TEXT:
-----

UK Politics

Why has PM revealed her election leadership plans now?

Theresa May and Shinzo Abe Image copyright Getty Images
Image caption Theresa May revealed her long-term plans during a visit to Japan

"Serving PM will lead party into next election" should - journalistically - be a run-of-the-mill "dog bites man" story, not "man bites dog".

But Theresa May's remarks caused a stir because they challenged the working assumptions at Westminster.

She was seen as having squandered the Conservatives' slender majority - and she had made clear at a meeting of backbenchers after the general election that she would only stay on for as long as her party wanted her.

So, propped up for now by the DUP, it was widely anticipated that she'd go after Brexit, but before the next election.

So what's changed?

Well, speaking to journalists en route to Japan, it was her intention to quash a Daily Mirror story that she was setting a post-Brexit departure timetable.

Prime ministers who set timetables tend to find that political events and plotting suddenly truncate them.

But to rule out a departure timetable inevitably invited questions about how long she'd last.

She hadn't set off to the Far East to deliver a message that she would "go on and on".

-----

SUPPLIED DATA:
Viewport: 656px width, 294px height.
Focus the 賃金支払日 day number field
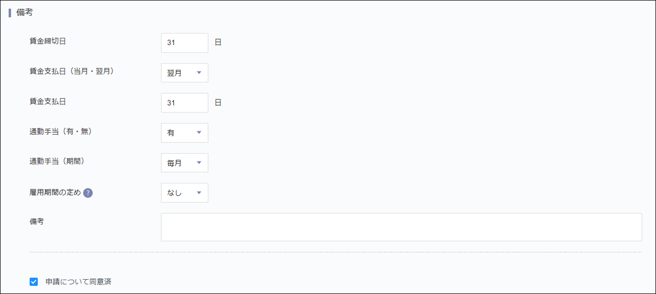pos(184,103)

-----

TASK SET:
[A] Translate this sentence from the Theresa May article into Spanish: "Prime ministers who set timetables tend to find that political events and plotting suddenly truncate them."
[B] Answer these questions using the Theresa May article.
(i) In which country was May visiting when she revealed her long-term plans?
(ii) Which party is propping her up for now?
(iii) Which newspaper's story did she intend to quash?

THE SOLUTIONS:
[A] Los primeros ministros que fijan calendarios suelen descubrir que los acontecimientos políticos y las conspiraciones los acortan de repente.

[B]
(i) Japan
(ii) The DUP
(iii) The Daily Mirror